▶ _What you should do_
From the entries that follow, copy exactly the lines beginning at the line holding "Click info icon" and continuing through the line holding "Given: Click the red dollar prompt symbol".

--- Records for this task Enclosed Below ---

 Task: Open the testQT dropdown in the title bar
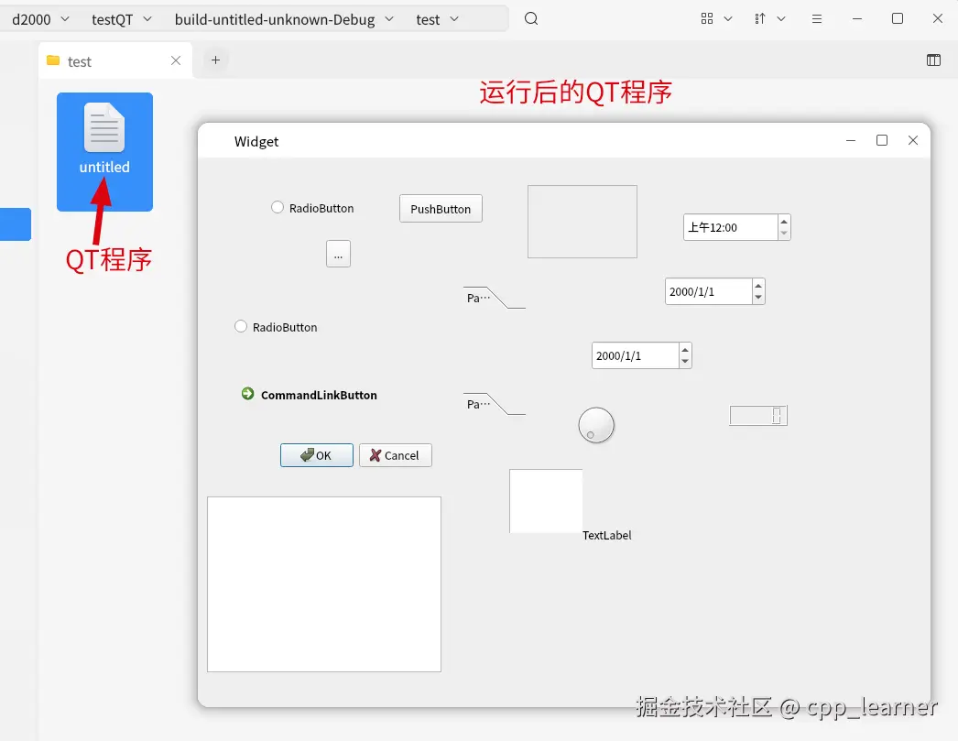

--- End of Enclosed Records for this task ---
--- Records for this task Enclosed Below ---

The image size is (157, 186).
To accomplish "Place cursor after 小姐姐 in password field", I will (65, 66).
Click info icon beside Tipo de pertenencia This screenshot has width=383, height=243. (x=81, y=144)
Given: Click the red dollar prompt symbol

--- End of Enclosed Records for this task ---

▶ _Answer to the problem_
Click info icon beside Tipo de pertenencia This screenshot has width=383, height=243. (x=81, y=144)
Given: Click the red dollar prompt symbol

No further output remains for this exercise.